Implementation == this is my chance to get things right the first time.
This article dives into strategies to address potential risks during Data Cloud implementation, specifically Data Stream Ingestion from a Marketing Cloud data source (Data Extension), to ensure a smooth flow of data between Salesforce Data Cloud and Marketing Cloud.
We want to establish a fully harmonized common data model that delivers accurate, reliable, and actionable data promptly for informed decision-making and business success.
The goal? A fully harmonized, common data model.
How do we ensure that our implementation sets us up for success by providing accurate, reliable, and actionable data for decision-making and business success in a timely way that we'd expect?

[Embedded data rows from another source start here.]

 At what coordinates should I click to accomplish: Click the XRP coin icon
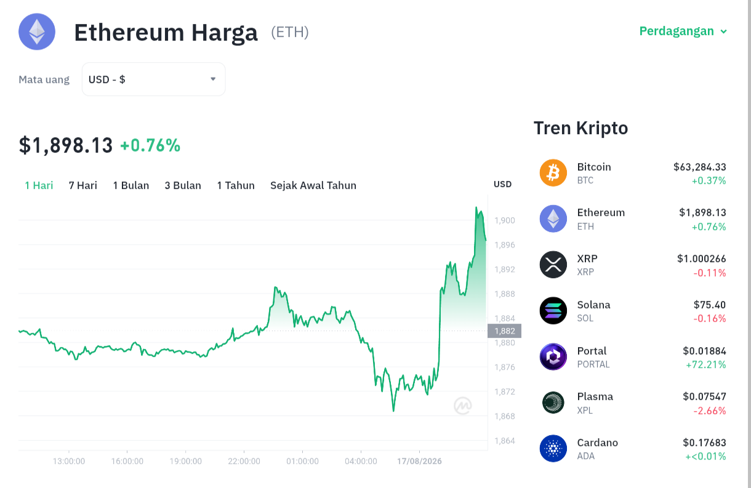tap(553, 265)
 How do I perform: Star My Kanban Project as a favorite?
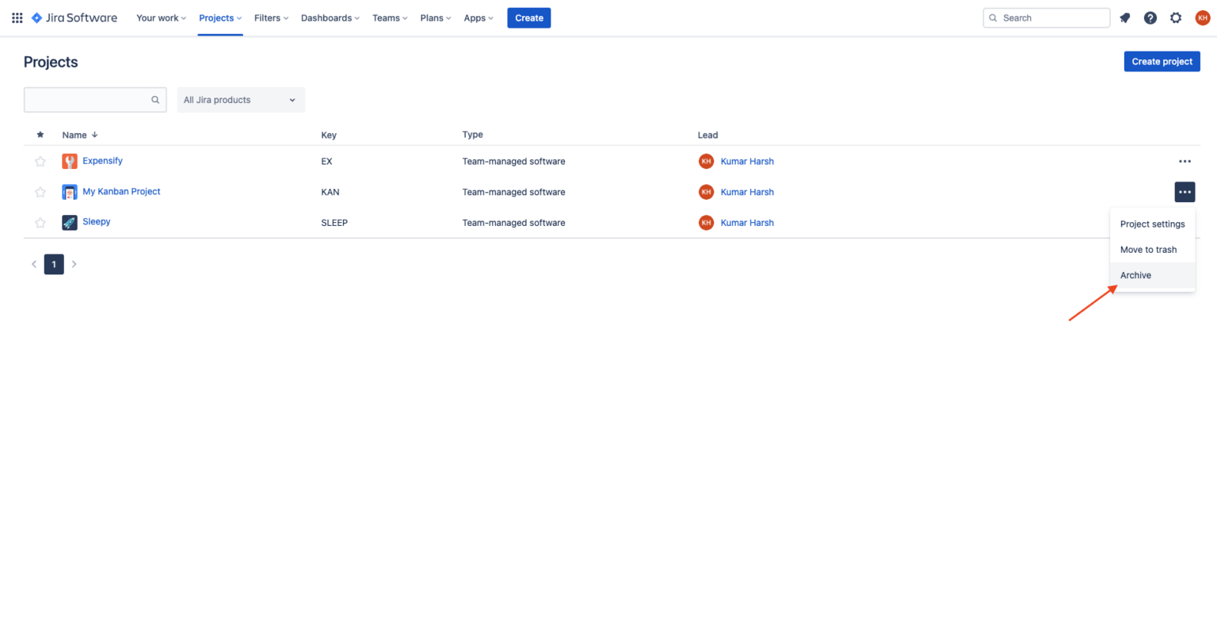40,192
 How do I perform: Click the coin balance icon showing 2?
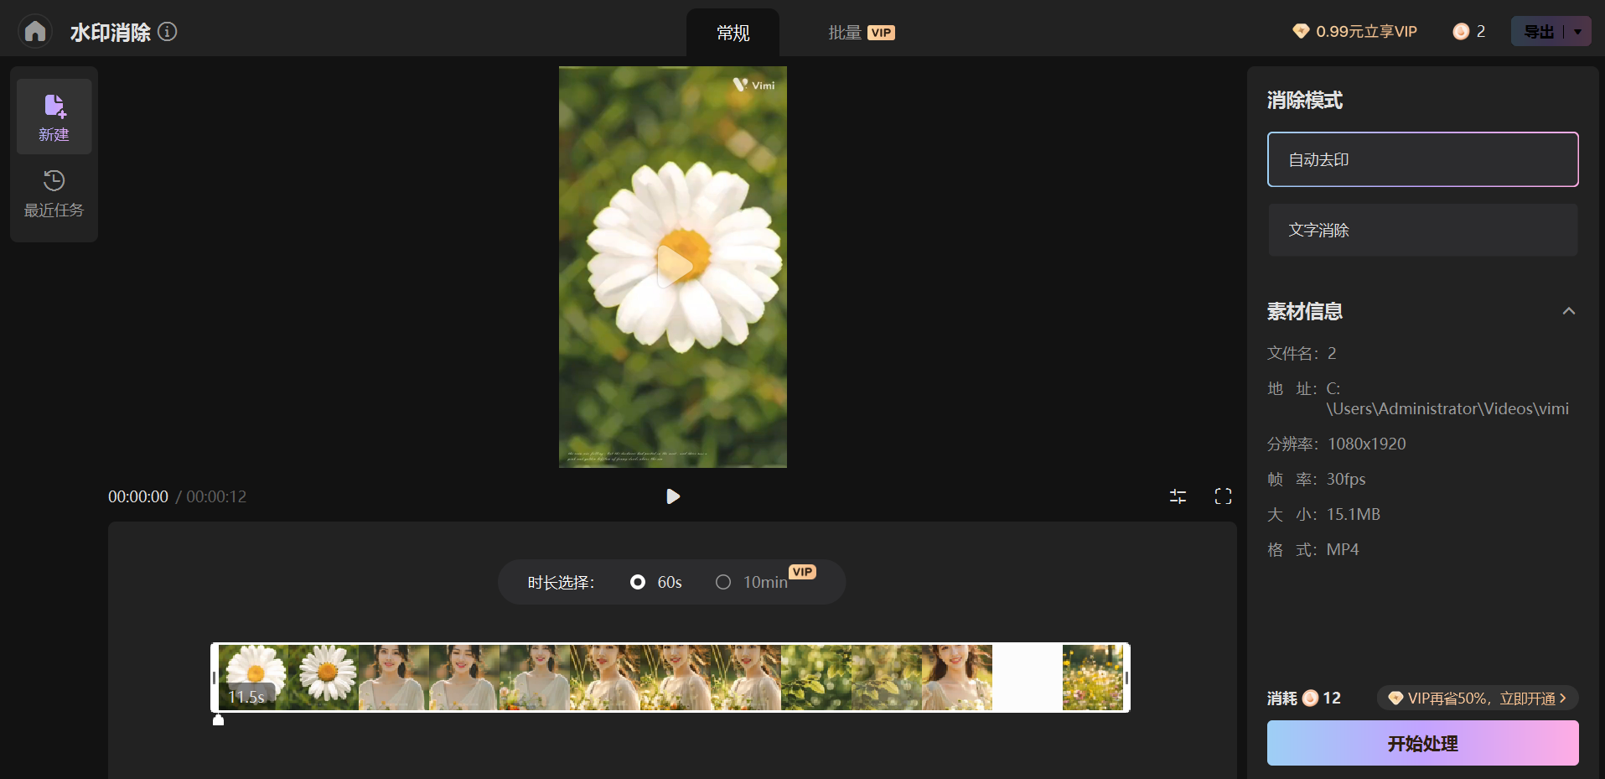tap(1461, 32)
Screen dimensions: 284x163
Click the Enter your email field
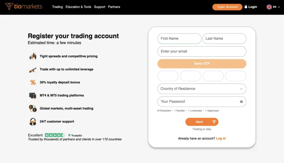tap(202, 51)
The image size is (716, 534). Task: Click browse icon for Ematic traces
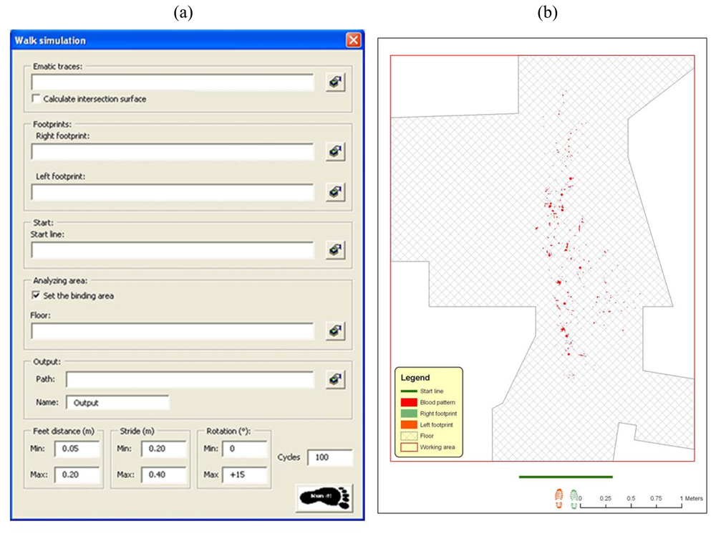[334, 82]
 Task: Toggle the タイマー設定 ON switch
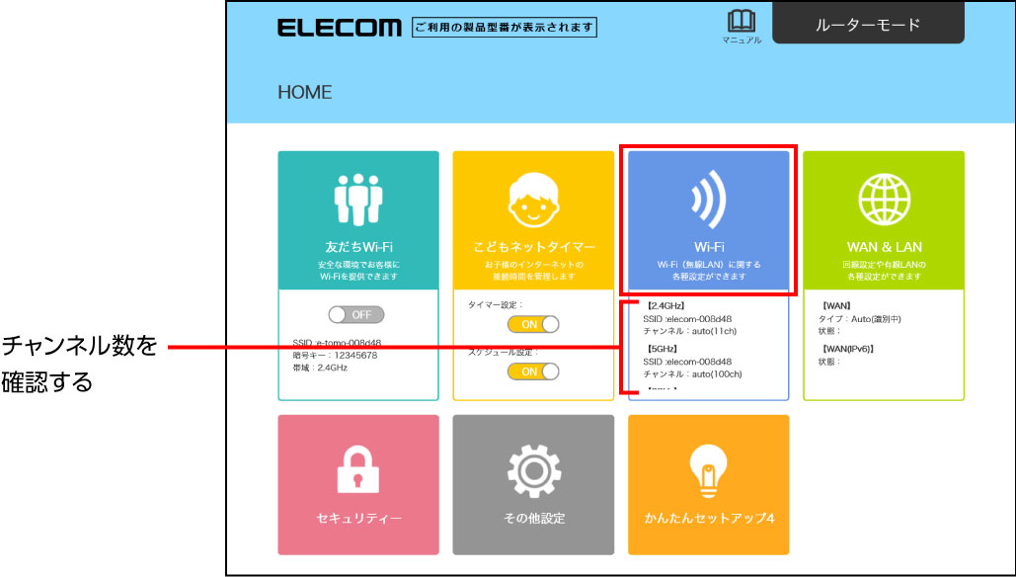(x=532, y=324)
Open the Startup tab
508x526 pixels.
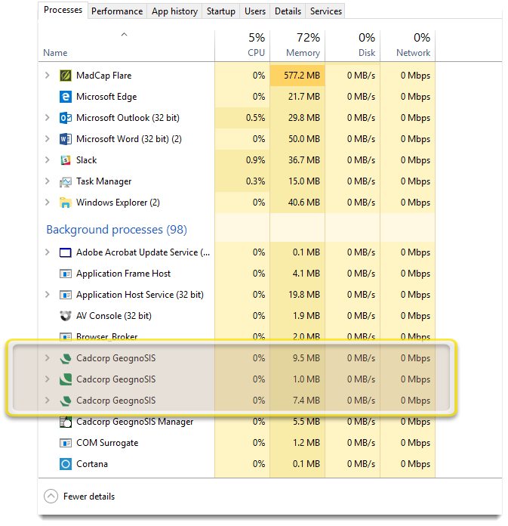click(x=220, y=11)
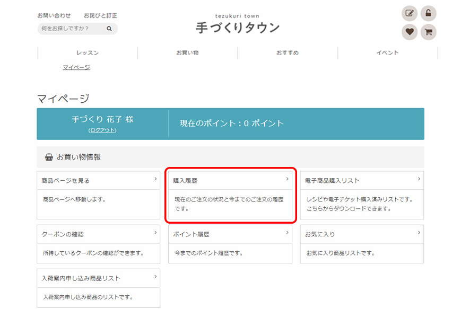This screenshot has height=309, width=461.
Task: Open the お買い物 menu
Action: pos(187,53)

We want to set our teams up for success by avoiding future concerns such as: "Why isn't the data from today's file showing up in my morning Segment like I expected?"
Following the flow of data going into Data Cloud
How can we better visualize Data Cloud & Marketing Cloud working together? Let's look at a common scenario:
Our use case: We'll be using Marketing Cloud & Data Cloud in order to meet the needs of a scheduled email send.
Marketing Cloud Scheduled Email Send: Our email send needs to go out from Marketing Cloud at 1:00pm EST.
Audience: The recipients should be from today's published Segment originating in Data Cloud that gets Activated to Marketing Cloud.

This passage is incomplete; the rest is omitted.